Requirement:
Pick out and copy every line in the entries below that contains the string "header". Case counts.

Data entries:
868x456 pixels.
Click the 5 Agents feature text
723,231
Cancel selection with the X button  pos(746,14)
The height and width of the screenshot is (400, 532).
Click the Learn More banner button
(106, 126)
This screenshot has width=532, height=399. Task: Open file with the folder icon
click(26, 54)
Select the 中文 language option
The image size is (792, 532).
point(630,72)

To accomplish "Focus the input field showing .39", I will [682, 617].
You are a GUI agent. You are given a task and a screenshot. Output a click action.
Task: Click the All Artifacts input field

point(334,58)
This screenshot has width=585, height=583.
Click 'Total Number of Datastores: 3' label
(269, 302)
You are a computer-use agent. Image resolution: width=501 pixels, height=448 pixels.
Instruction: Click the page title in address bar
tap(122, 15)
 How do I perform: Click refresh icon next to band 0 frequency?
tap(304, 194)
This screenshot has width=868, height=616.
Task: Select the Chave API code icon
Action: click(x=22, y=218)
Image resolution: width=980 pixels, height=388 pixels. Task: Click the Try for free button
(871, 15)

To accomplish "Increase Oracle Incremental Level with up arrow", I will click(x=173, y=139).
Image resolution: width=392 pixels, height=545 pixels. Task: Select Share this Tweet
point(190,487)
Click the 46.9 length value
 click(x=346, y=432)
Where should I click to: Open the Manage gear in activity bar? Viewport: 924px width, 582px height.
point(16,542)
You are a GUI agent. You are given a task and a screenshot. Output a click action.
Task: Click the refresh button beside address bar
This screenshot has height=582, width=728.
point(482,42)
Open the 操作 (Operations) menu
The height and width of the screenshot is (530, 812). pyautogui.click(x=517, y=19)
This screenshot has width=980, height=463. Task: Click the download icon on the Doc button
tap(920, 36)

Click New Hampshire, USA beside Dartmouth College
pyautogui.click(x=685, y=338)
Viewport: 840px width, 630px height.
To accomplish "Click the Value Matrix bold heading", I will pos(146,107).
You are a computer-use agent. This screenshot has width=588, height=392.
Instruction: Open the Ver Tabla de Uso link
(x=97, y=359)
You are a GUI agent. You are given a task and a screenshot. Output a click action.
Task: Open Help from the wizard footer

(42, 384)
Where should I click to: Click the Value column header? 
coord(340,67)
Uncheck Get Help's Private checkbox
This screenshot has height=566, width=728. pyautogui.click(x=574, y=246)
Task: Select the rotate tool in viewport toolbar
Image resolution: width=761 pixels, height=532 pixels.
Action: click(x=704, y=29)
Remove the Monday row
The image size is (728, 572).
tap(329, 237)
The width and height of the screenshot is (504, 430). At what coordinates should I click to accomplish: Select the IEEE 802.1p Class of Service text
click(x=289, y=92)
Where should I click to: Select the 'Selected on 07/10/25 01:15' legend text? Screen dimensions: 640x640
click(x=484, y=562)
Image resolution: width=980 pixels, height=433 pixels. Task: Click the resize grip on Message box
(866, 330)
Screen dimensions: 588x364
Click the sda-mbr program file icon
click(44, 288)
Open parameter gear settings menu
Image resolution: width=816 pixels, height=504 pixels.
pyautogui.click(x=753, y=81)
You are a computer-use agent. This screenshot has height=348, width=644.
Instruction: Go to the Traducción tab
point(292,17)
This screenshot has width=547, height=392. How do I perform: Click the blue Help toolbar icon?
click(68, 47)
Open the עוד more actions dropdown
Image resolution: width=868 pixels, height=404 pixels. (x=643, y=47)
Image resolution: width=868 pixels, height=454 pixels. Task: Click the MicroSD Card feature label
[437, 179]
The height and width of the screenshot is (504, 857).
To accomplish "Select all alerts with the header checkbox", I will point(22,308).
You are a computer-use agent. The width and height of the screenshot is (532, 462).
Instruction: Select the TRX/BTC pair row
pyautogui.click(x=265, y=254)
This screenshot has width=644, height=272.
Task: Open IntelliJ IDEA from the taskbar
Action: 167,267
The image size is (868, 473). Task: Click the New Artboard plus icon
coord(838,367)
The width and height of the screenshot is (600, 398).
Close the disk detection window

Reply:
Where should I click to: Click the Value column header? 
To accomplish "Select all alerts with the header checkbox", I will point(22,308).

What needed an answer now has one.